Production Engineering. Research and development 12 (2018), No.2, pp.141-152
ISSN: 0944-6524
ISSN: 1863-7353
Journal Article
Fraunhofer ICT ()
hybrid; composite; joining; linear inserts; tensile test

Due to their outstanding specific mechanical properties, carbon fibre reinforced plastics (CFRP) exhibit a high application potential for lightweight structures. With respect to multi-material design and to avoid drilling of structural CFRP parts to join them to other components, embedded metal elements, so called inserts, can be used. The inserts consist of a shaft and a baseplate which is embedded between the fibre layers. So far, only punctiform inserts have been subject to research. One feasible geometry are linear inserts which have not been studied yet. In this work, the performance of two different types of linear inserts will be investigated.

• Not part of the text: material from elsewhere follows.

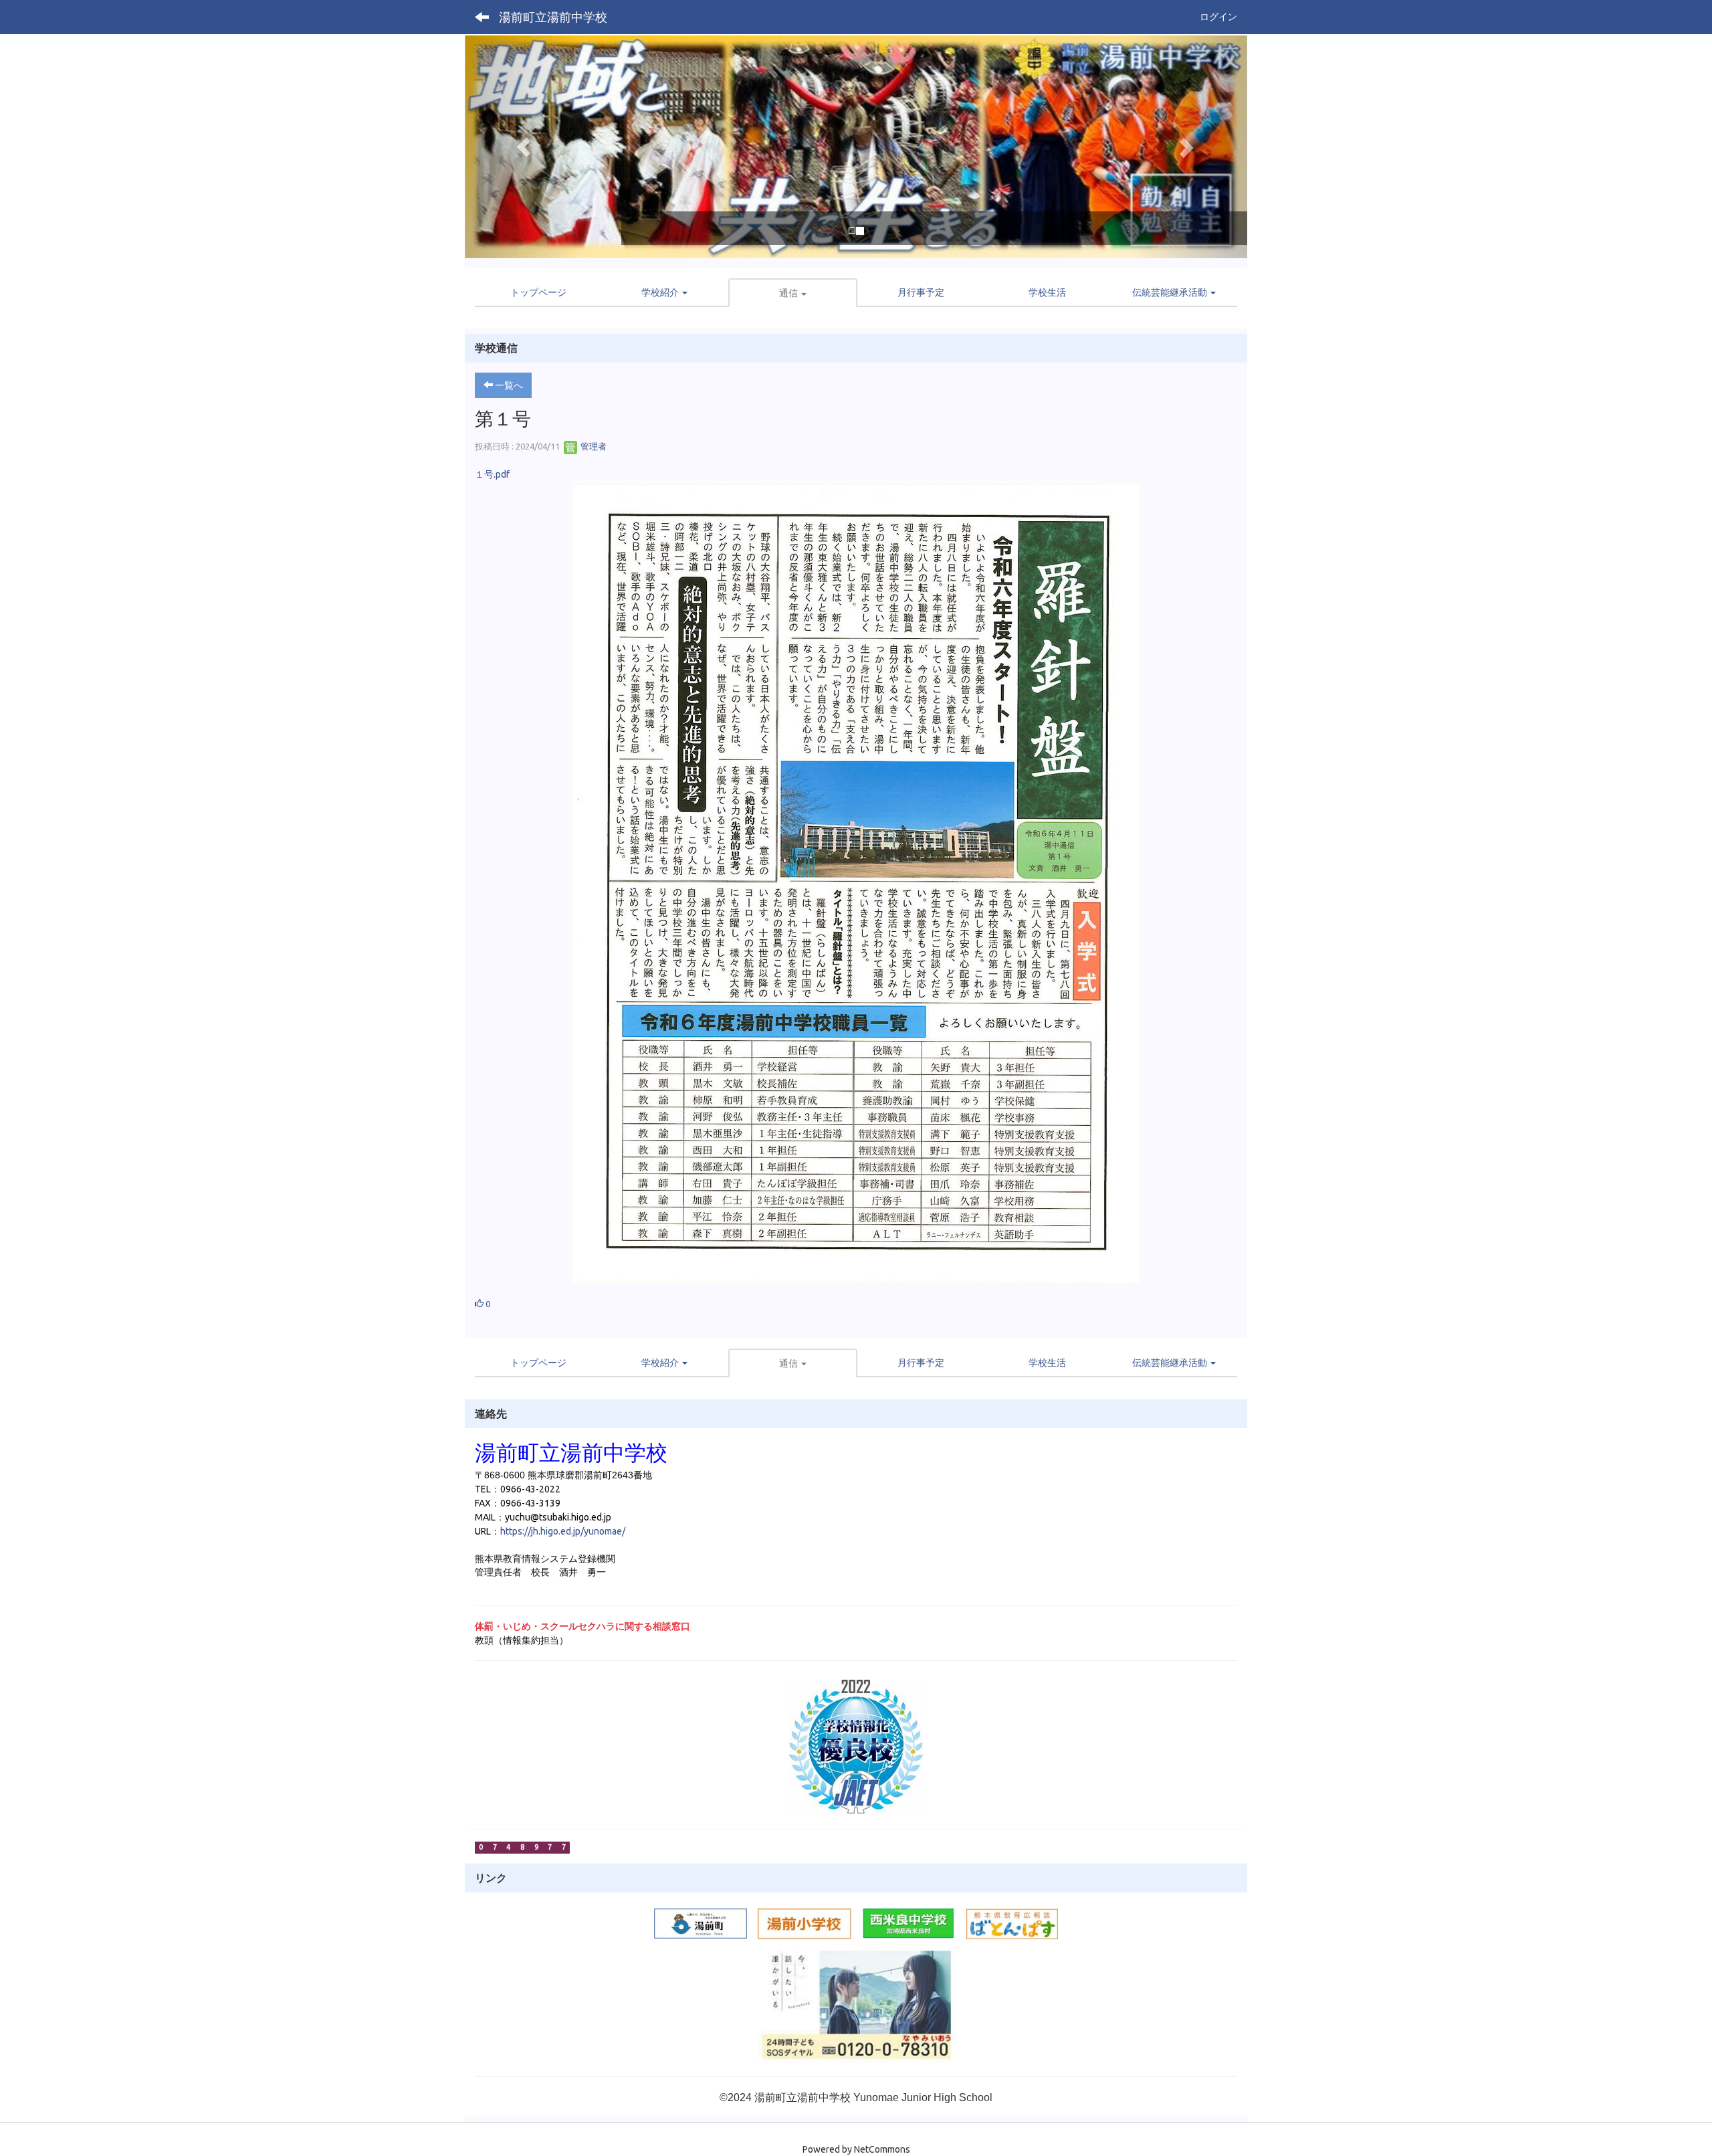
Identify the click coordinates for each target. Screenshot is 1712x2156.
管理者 (592, 446)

The shapes are based on a punctiform insert which is made out of a threaded shaft welded onto a baseplate whose performance under different types of loading has been investigated before. The first type of linear inserts has the same cross-section as the reference punctiform insert but is of a linear form. The second type is a quasi-linear insert which consists of a baseplate with the same dimensions as the first linear inserts and three threaded shafts welded onto it. All samples are manufactured by resin transfer moulding (RTM). Depending on the geometry of the insert and the preforming concept it is potentially possible to maintain the fibre continuity. For the inserts with a continuous shaft and in the proximity of the insert, it is necessary to cut fibres of the top layers which are aligned perpendicular to the shaft. For the quasi-linear insert, it is possible to maintain the fibre continuity as the fibres are guided around the circular shafts. Additional to mechanical tests that are carried out, mould-filling and curing simulations are performed for different inserts to analyse the influence of the process parameters onto the part quality. In the main series of tests, the specimens are characterized regarding their failure behaviour and load bearing capacity under quasi-static loads. The results of the experiments show that, compared to the punctiform reference insert, the linear load introduction elements exhibit higher load bearing capacity. However, the linear load introduction elements are inferior regarding specific load bearing capacity and furthermore increase process complexity during preforming and production.